I've gone to the same PetCo many, many times, and only recently have I looked at their rodents section, which is pretty disgusting. There were so many rats packed into one very small cage, and while they didn't look very unhealthy, they didn't look very healthy, either. The guinea pig cage was pretty appalling, as well. Any guinea pig lover can tell you that even if you have just one, guinea pigs need a lot of space, so they can run around and popcorn (a way of expressing happiness for guinea pigs). They had two guinea pigs in a cage so small they could barely walk, much less run. And all the cages looked pretty gross. There was poop on the food bowls, and the cage just felt grimy. And if you go two or three days in a row, or possibly even more, you may notice the cages look exactly the same as they did yesterday.

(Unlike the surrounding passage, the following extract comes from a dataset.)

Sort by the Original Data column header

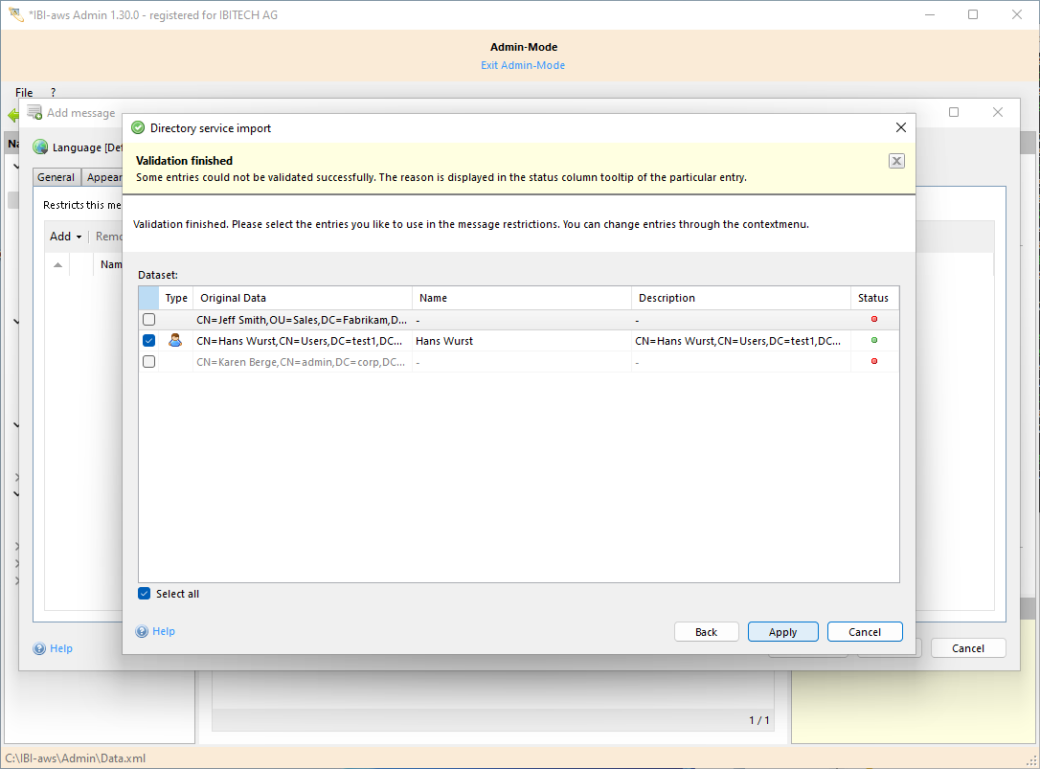pos(303,298)

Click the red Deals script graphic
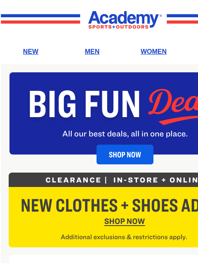pyautogui.click(x=173, y=102)
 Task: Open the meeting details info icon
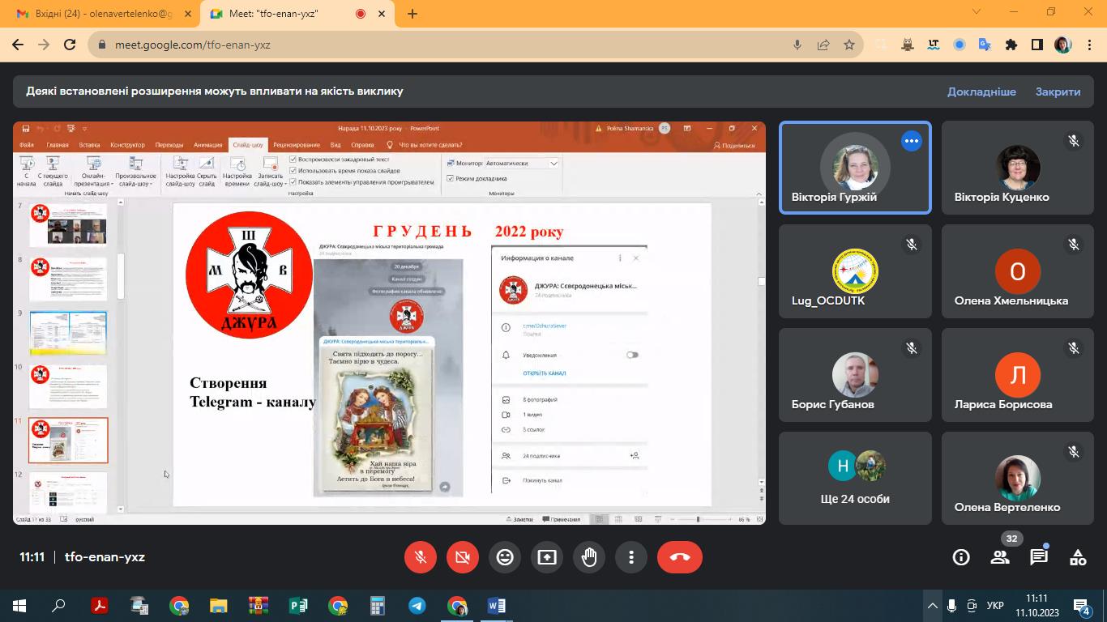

When I told an employee there that the guinea pig cages were way too small, she told me rather rudely that it was very temporary and made a face at me, quite plainly trying to rush me out. True, at other PetCo's I've gone to, the employees were friendlier than that one, but they all pretty much said the same thing - that it was very temporary, that they were only in there for a week. Here's my argument for why I don't like that answer:
For a guinea pig, time is not the same as it is for humans. That's why people say, after a beloved animal has passed after a few years, that they lived a long life - because it's true. Not for us, but for them. To a rat, two years is sixty years old (give or take). So while to us, they lived for a very short time, to them, they lived a long and happy life. So putting a guinea pig in a small cage for only a week is not a good argument, because a human week is seven days, but a guinea pig week could be months or so. And even if time was the same for humans and other animals, imagine if someone put you in a box you couldn't really move around in for only a week. You'd know you were getting out, but wouldn't it be terrible to not be able to run around, exercise, express happiness in your own way, even if it's for just a week?